声が震えたが、それでも負けじと睨みつける。
「お前は、私が必ずこの手で倒す!」
「ふふ、楽しみに待ってるよ」
その余裕が憎らしい。けれど、今はこれ以上この場にいるにはリスクが多すぎる。ナイフを受け止めた拳銃は銃身が歪み、使えば指が吹き飛ぶだろう。
葉巻も消えた上に、ダイナマイト程度でこのヴァンパイアを倒せるような気がしない。
「くそっ!」
断じて逃避ではない。戦略的後退だと自分に言い聞かせて、私はその場を後にしたのだった。

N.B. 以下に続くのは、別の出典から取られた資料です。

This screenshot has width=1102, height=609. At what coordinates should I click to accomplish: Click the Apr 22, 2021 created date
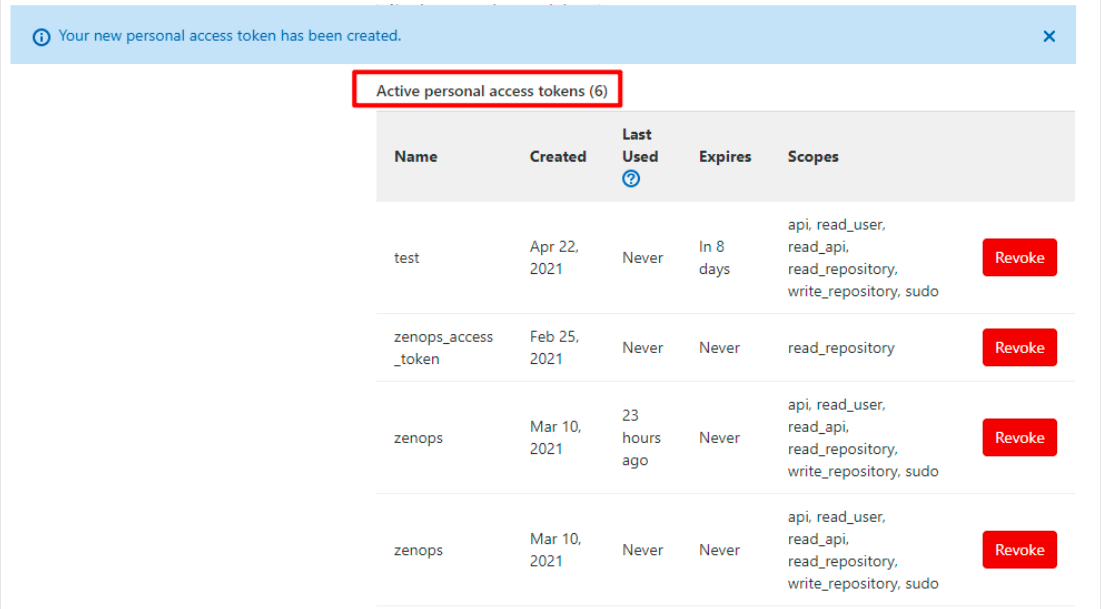(x=554, y=257)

部屋に残ったヴァンパイアたちはのんびりと会話を続ける。
「あー......おっぱい揉みたい。突っ込んで腰振りたい。なんかまともに女と話したのなんて、ここ何年もないんじゃねえの俺?」
久々に人間を見たジョニーが思わずぼやく。
「何言ってるの。僕に愛されることにようやく慣れてきたんだから、屋敷から出ちゃだめだよ」
身体は既に愛されることに慣れているが、心は向き合えるようになってきたばかりだ。
ここまでこぎつけるのに、人間であれば生まれて死ぬぐらいの時を過ごしている。
それでもまだ捨てられるのではないかと怯えを潜ませている愛しいパートナーに、シーバスはそっとキスをした。
「ジェイ、愛してる」
「......おう」
照れたように顔を背ける男に愛しさを感じたシーバスは、堪らずその首筋に牙を立てて血を吸い、ジョニーに思い切り顔面を殴られたのだった。